Immunodeficiency and HIV

Question 1

What can the immune system be divided into?

Answer 1

Innate- the one that we are born with & our first response (e.g. phagocytes, complement, etc.)

Adaptive/acquired- changes throughout life (e.g. T cells, B cells, etc.)

Question 2

What does immunodeficiency result in & what is an indication of immunodeficiency?

Answer 2

Immunodeficiency results in increased susceptibility to infection by specific classes or types of microbes.

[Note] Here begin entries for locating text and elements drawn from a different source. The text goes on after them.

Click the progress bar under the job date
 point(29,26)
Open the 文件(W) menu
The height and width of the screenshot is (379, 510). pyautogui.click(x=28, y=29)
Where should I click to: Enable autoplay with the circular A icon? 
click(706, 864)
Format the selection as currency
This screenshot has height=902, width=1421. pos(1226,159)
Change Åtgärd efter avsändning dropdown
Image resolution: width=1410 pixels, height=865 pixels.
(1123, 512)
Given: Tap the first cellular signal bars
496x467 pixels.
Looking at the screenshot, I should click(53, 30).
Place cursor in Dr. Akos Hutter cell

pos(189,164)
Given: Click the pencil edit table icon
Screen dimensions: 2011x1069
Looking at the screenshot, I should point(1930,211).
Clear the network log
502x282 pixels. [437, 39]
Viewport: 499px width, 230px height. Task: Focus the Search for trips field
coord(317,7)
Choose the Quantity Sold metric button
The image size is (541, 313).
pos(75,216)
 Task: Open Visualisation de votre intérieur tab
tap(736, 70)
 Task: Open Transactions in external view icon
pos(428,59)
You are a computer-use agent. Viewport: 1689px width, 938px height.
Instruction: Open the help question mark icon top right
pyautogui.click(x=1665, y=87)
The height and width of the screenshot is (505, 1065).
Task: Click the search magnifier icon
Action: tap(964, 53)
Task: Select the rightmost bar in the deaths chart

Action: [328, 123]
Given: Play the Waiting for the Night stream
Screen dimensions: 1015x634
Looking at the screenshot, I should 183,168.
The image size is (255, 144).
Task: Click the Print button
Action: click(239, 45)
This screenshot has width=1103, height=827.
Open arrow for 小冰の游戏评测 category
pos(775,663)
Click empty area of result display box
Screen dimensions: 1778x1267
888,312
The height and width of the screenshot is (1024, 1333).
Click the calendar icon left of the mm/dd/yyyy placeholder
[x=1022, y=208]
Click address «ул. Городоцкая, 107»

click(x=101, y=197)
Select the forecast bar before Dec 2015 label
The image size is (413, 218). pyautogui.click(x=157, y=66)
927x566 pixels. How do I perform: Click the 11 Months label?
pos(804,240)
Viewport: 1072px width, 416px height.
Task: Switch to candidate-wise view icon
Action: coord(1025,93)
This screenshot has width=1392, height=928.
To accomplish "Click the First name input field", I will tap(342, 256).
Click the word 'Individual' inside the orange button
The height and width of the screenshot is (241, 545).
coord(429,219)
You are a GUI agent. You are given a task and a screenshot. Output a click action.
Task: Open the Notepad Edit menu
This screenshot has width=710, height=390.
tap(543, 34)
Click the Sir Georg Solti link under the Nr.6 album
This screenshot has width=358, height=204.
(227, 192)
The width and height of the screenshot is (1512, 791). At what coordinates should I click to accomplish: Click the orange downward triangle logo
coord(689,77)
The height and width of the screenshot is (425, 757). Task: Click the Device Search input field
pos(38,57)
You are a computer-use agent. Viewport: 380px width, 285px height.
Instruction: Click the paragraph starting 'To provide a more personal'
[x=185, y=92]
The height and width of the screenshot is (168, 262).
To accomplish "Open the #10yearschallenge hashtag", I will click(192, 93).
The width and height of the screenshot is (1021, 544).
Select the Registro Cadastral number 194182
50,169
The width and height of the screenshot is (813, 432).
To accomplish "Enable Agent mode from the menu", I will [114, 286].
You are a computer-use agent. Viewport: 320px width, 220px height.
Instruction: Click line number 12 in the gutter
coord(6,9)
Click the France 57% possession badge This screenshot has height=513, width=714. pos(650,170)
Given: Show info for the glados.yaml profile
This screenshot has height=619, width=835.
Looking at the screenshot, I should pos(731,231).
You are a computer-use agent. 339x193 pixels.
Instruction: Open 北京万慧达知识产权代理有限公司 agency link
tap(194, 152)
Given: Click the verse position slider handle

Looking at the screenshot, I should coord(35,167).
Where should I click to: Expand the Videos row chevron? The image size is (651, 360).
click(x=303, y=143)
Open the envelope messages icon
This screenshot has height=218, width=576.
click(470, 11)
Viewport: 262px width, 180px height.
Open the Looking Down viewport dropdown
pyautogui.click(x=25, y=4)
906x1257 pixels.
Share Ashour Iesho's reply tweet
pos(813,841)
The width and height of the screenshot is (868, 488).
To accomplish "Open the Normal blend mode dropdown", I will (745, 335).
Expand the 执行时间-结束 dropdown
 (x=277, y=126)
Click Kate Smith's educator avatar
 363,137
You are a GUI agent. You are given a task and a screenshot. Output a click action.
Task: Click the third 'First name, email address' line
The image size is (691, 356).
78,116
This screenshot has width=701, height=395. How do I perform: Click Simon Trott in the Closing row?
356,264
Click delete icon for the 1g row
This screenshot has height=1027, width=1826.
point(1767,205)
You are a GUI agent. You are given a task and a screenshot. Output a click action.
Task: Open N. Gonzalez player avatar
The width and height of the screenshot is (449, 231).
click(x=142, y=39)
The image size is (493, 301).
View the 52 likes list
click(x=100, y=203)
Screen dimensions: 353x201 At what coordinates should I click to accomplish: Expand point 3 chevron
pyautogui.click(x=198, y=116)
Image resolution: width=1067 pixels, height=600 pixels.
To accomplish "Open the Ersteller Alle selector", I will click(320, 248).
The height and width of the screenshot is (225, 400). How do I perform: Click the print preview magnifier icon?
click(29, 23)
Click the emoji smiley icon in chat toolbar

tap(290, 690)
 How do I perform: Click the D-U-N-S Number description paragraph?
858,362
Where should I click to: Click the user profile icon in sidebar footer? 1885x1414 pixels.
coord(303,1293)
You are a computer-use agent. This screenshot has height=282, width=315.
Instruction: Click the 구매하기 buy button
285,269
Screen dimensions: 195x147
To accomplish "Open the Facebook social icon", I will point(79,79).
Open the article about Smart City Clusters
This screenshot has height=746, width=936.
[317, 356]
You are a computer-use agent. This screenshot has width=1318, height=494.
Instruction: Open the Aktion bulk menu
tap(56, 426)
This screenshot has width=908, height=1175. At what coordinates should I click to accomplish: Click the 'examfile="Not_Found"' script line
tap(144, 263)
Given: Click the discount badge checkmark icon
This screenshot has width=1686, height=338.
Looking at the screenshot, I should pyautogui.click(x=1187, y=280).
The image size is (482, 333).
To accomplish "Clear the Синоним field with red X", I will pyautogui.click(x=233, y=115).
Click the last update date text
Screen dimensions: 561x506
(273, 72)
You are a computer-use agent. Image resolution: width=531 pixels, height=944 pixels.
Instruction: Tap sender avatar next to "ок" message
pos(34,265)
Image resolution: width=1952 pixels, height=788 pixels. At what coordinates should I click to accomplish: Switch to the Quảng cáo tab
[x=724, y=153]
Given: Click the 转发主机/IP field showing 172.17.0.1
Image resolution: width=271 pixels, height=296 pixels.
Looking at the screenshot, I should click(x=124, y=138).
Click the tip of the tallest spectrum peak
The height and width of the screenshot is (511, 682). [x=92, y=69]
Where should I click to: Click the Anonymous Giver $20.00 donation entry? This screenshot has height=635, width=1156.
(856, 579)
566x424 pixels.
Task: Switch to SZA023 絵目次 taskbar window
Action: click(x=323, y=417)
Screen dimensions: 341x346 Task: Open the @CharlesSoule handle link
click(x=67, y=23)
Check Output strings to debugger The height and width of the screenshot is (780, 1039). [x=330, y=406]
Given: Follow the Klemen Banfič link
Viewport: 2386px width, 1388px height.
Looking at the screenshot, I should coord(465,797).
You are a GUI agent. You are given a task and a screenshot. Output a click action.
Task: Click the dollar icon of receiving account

Repeated or unusual infections is an indication of immunodeficiency

Question 3

What is primary & secondary immunodeficiency?

Answer 3

Primary immunodeficiency:
Genetically determined or result of developmental anomalies
Inherited, congenital, and rare

Secondary immunodeficiency:
Acquired & caused by disease or an immunosuppressive treatment
More common

Question 4

What can primary immunodeficiencies be a result of?

Answer 4

it can be genetic so:
autosomal,
X-linked (sex chromosome),
gene deletions, rearrangements, polymorphisms (SNPs).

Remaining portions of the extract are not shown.